In the face of this period, however, Gilabert follows to the letter the advice that allows him to live a more bearable forced confinement. “Above all, I try to follow the habits I already had. When I wake up, I have a quiet breakfast, I train on the roller, and I also take advantage of the time to rest a bit and relax by doing some of the things that I like to do and that I couldn’t do until now because of the schedule: reading books related to cycling, watching a movie… One of my favourite books is Jugar con el corazón by Xesco Espar and I’m currently reading Sé imparable. Of the films that I have perhaps liked the most these days, both Creed 1 and Creed 2“.

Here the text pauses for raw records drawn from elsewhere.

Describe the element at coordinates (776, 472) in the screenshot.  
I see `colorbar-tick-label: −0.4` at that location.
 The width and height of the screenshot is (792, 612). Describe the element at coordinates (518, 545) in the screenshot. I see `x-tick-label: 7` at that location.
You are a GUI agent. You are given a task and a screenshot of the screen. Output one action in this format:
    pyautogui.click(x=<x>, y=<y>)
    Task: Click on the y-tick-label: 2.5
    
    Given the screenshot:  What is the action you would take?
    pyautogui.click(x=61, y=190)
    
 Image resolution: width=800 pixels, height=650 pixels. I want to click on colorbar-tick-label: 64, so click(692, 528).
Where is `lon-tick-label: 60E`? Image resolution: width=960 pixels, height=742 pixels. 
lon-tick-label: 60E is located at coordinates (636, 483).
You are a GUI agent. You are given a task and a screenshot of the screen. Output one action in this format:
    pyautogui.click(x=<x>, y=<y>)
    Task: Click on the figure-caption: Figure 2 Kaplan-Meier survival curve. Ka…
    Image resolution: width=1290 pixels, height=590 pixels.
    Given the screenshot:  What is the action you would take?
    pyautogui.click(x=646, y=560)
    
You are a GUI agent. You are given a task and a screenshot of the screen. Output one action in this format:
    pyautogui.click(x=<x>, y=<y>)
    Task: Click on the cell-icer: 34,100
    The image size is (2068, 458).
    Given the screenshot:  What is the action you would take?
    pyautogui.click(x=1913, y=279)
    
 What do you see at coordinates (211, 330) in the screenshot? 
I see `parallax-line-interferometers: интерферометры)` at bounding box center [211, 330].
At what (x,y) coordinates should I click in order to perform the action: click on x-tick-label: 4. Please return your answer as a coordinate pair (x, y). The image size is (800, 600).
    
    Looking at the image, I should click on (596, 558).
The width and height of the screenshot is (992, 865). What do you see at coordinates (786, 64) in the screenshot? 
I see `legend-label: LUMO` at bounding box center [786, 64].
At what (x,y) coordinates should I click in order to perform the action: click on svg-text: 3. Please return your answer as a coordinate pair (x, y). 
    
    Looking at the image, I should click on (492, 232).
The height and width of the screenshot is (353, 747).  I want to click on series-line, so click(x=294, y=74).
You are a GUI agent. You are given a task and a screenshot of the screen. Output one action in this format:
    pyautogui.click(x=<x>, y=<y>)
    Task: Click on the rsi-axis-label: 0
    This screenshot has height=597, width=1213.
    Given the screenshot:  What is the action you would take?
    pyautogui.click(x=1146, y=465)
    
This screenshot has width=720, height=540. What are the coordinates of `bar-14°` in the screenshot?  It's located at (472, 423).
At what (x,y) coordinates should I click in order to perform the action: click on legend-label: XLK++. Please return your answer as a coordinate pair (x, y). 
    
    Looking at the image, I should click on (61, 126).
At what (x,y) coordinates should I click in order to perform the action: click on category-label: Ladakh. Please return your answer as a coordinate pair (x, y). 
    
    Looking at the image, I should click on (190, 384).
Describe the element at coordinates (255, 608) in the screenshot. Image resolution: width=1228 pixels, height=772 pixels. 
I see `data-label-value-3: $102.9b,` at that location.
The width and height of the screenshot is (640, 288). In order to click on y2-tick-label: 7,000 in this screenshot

And of course, the studies, always very much taken into account within the direction of the Alberto Contador Foundation and more within the youth structure. Arnau is currently studying an intermediate degree in mechanics. “At five o’clock in the afternoon I start with the classes, we must not be neglected. From the institute they ask us for homework. We are still connected to the teachers through the Internet. Even if it costs a little more because we are not used to it, we have to adapt to the circumstances and, as they say, we can’t neglect it”.
Asked if he misses the races, Gilabert is very sincere: “A lot, really; more than anything because I started the season on the right foot, going from less to more with the last weekend at the Víctor Cabedo and the truth is that I would like to be able to give continuity to all the work done. And I think there is no better place to show it than in competition”.